В «Опытах» чувствуется полная искренность, с которой автор хочет рассказать о себе и своих мыслях. Иногда главы довольно депрессивны, иногда полны юмора и жизнерадостности. Понимаешь, что в этот момент Монтень был опечален, тут повеселел, здесь он полон негодования и даже какой-то злости. Таким образом читатель видит не только возвышенного мудреца, но и человека.
Да и сама мудрость Монтеня привлекательна тем, что проста. Он не корчит из себя напыщенного философа со строгими ограничениями и предписаниями, сбивая спесь с таких мудрецов. Монтень лишь советует уметь радоваться жизни и достойно переживать невзгоды, не строя иллюзий и не опускаясь до пошлостей позитивного мышления.

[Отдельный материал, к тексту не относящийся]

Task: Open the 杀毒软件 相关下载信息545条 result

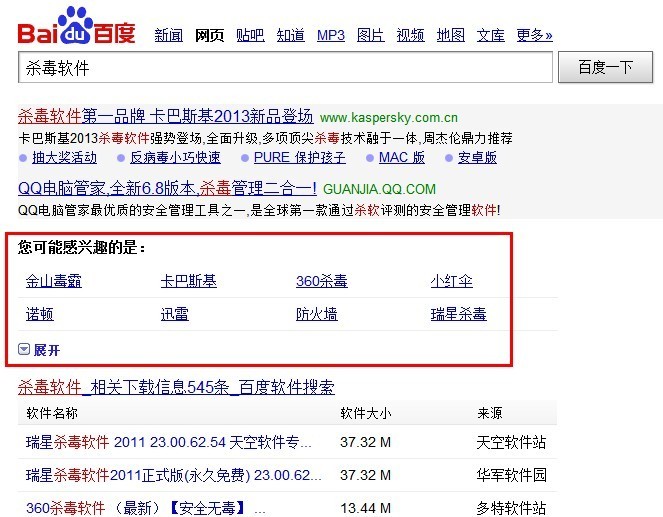Action: (x=176, y=387)
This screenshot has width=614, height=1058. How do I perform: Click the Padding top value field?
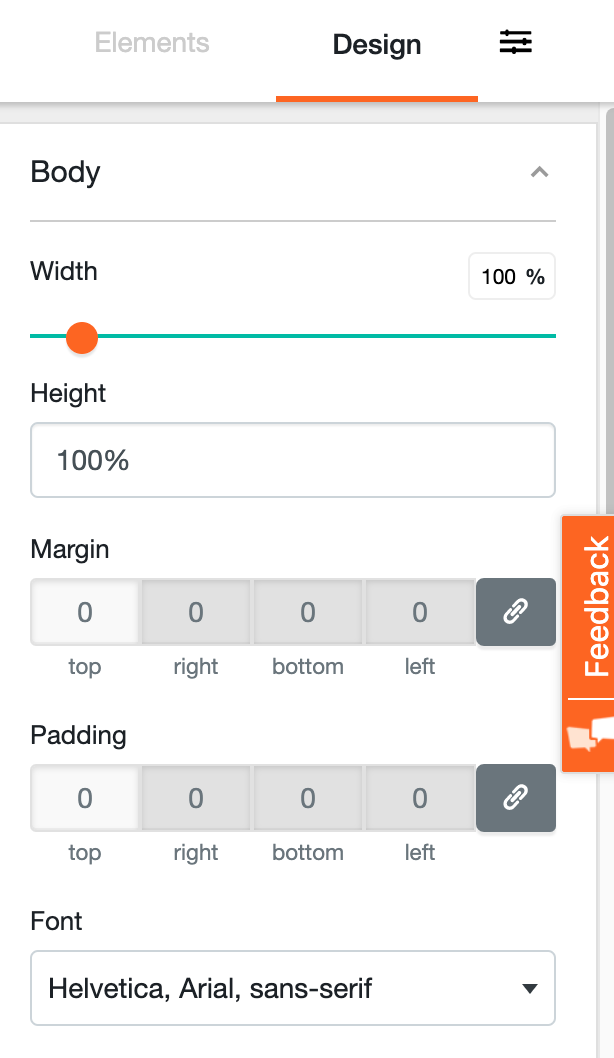pyautogui.click(x=85, y=798)
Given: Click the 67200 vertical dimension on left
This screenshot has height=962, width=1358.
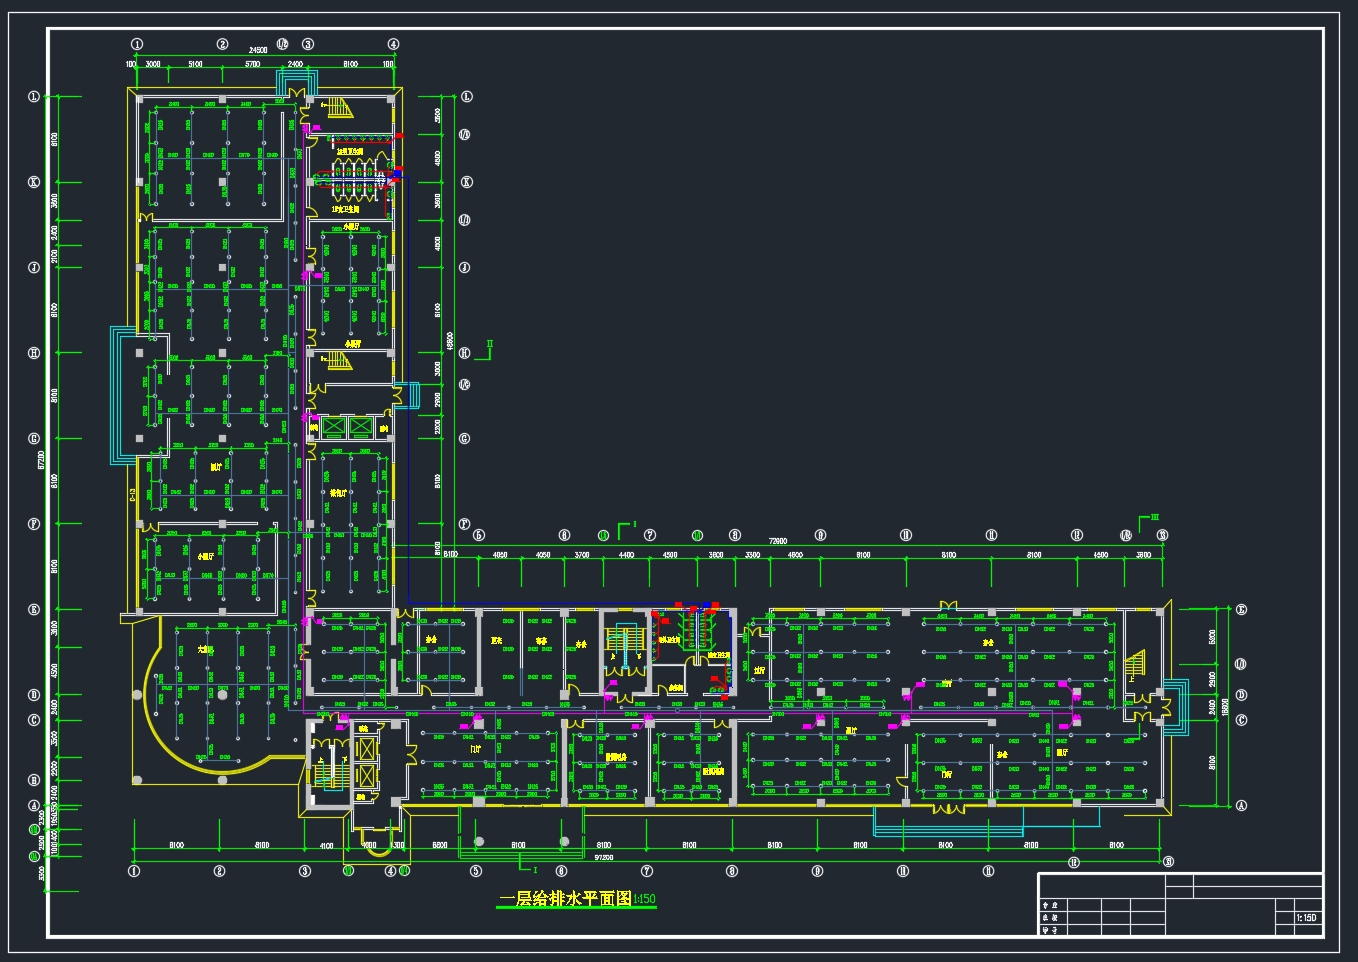Looking at the screenshot, I should pos(41,458).
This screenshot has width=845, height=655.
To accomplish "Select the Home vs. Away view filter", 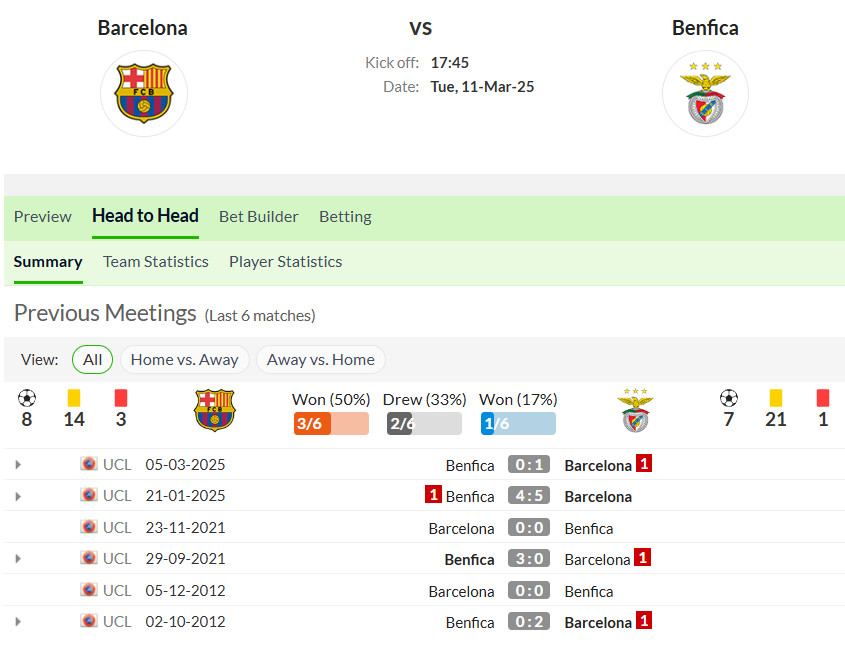I will (x=185, y=360).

Недопустимо оставить без упоминания и замечательный юмор Монтеня, вроде шуток про совокупление и фекалии. Со временем начинаешь понимать, когда он пишет что-то совсем абсурдное вперемешку с мудростями намеренно, чтобы просто потроллить читателя и самому посмеяться. Наверное, даже тогда уже знали о постиронии.
Вместо вывода
Мишель Монтень затрагивает многие темы, о которых мы и сейчас говорим, обсуждаем, спорим. Поставленные им вопросы и высказанные мысли всё ещё жизненны. В чём он действительно ошибся, так это в скорой неактуальности своей работы.
Можно очень долго разглагольствовать о том, как хорош Монтень, но лучше пусть автор «Опытов» будет говорить сам за себя. А посему я стану постить время от времени цитаты, пересказы некоторых глав и прочее, дабы читатель оценил по достоинству столь любимого мной мыслителя.